I am wondering why the memory is not being released after inference, the following is my code (transformer is imported from huggingface):

    def inference(self, hidden_state, mask, id):
        print("begin_max", torch.cuda.max_memory_allocated("cuda:4")/ 1024 / 1024)
        print("begin", torch.cuda.memory_allocated("cuda:4")/ 1024 / 1024)
        distilbert_output = self.bert(inputs_embeds=hidden_state, attention_mask=mask, return_dict=False)
        print("middle_max", torch.cuda.max_memory_allocated("cuda:4")/ 1024 / 1024)
        print("middle", torch.cuda.memory_allocated("cuda:4")/ 1024 / 1024)

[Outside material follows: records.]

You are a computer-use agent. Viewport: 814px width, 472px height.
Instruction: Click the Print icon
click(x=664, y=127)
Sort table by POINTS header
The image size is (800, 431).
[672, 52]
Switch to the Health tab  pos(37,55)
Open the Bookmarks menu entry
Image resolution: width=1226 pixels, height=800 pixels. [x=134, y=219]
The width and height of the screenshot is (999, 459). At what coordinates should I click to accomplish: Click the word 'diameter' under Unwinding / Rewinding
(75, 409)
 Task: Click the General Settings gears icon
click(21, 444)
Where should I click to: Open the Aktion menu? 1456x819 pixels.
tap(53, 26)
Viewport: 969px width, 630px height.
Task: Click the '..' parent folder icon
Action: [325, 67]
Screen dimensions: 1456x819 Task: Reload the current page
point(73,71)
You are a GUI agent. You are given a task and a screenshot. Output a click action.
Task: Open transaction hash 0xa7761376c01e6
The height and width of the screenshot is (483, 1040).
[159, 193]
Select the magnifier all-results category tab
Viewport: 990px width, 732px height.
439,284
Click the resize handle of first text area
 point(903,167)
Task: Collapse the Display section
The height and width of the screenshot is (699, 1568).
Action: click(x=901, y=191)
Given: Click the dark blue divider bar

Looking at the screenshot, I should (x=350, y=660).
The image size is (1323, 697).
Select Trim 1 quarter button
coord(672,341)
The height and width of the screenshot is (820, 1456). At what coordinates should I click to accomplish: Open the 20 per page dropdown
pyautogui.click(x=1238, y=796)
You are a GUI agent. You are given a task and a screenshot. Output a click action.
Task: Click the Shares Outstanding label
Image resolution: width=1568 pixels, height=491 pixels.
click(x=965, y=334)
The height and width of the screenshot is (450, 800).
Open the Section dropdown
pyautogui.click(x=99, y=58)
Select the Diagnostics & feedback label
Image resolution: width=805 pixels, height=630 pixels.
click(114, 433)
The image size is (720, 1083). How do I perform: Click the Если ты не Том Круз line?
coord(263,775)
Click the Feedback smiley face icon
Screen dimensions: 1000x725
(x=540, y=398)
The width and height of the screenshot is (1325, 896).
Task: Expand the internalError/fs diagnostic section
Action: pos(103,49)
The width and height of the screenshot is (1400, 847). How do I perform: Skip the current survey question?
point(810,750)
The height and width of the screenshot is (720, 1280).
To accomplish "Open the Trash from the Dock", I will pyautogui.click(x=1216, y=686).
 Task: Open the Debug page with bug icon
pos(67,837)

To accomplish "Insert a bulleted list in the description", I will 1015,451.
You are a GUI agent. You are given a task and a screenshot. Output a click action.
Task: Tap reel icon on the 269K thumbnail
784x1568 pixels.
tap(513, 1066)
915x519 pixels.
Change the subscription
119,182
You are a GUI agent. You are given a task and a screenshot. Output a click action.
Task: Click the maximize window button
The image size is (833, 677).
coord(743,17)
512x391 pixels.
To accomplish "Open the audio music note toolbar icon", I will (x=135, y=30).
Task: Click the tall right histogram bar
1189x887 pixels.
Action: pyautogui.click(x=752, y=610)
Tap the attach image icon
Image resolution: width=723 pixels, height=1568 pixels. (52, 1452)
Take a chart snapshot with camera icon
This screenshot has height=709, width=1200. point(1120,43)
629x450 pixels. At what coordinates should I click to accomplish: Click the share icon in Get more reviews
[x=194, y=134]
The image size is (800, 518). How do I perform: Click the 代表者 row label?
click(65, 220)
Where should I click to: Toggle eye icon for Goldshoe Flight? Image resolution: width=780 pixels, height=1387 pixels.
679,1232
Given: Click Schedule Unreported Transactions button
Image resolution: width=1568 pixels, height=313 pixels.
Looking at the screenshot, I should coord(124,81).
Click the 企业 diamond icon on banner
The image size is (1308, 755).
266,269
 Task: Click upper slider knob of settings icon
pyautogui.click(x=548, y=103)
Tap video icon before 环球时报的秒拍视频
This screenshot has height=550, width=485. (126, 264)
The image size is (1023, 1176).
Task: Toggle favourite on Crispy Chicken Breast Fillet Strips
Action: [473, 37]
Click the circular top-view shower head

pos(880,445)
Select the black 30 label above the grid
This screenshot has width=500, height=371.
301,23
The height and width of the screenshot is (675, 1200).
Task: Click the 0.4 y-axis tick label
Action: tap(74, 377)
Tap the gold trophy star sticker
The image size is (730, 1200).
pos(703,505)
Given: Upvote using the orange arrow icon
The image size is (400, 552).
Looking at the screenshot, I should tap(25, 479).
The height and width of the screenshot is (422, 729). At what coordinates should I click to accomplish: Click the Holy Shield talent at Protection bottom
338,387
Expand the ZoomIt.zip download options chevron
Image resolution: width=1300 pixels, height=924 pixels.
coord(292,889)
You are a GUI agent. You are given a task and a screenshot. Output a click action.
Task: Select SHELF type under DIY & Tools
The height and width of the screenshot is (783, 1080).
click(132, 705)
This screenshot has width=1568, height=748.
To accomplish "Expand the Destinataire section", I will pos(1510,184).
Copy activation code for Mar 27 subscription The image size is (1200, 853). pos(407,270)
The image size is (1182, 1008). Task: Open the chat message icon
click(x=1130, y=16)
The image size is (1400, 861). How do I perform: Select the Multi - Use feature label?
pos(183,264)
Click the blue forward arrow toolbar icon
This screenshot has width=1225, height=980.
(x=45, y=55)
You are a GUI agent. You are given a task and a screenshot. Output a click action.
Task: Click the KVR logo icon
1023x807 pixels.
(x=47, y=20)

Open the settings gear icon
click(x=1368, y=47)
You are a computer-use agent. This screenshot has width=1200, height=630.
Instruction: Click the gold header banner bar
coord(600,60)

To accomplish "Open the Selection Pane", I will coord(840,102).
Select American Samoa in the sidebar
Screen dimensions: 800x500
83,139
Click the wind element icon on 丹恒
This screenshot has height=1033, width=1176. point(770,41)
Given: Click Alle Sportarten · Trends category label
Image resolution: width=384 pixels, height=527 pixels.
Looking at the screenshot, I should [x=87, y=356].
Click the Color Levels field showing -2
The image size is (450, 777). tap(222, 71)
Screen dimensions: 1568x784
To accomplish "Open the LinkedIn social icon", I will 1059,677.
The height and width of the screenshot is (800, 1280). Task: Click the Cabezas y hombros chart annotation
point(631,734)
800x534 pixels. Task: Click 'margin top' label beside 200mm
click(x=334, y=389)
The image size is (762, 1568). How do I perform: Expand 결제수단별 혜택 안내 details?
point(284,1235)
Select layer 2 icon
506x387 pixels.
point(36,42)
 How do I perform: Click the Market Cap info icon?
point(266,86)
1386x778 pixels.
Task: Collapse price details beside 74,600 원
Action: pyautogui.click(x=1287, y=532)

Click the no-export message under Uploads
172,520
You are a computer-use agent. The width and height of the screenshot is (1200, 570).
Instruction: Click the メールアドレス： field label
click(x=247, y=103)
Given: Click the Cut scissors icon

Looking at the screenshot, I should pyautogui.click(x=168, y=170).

        hidden_state = distilbert_output[0]                    
        pooled_output = hidden_state[:, 0] 
        x = pooled_output
        x = F.dropout(x, p=args.dropout, training=self.training)

        del hidden_state, pooled_output
        print("final_max", torch.cuda.max_memory_allocated("cuda:4")/ 1024 / 1024)
        print("final", torch.cuda.memory_allocated("cuda:4")/ 1024 / 1024)
        for i, lin in enumerate(self.lins[:-1]):
            x = lin(x)
            #x = self.bns[i](x)
            x = F.relu(x)
            x = F.dropout(x, p=args.dropout, training=self.training)
        x = self.lins[-1](x)
        self.z_mlp = self.z_mlp.to(device)
        self.z_mlp[id] = x.clone().detach()
        print("final2", torch.cuda.max_memory_allocated("cuda:4")/ 1024 / 1024)
        return x

Here are the results:

begin_max 4217.28662109375
begin 4217.28662109375
middle_max 39844.28662109375
middle 7967.28662109375
final_max 39844.28662109375
final 7996.58349609375

It seems after either distilbert_output = self.bert(inputs_embeds=hidden_state, attention_mask=mask, return_dict=False) or MLP, the memory still increases, do I miss something? Is this a memory leakage?

Any help would be appreciated!

The increase in memory usage is expected since you are performing differentiable operations on the output of the model via x. Deleting hidden_state and pooled_output won’t change it since x still refers to the computation graph and holds references to these tensors.
Also neither gc.collect nor empty_cache will change this behavior.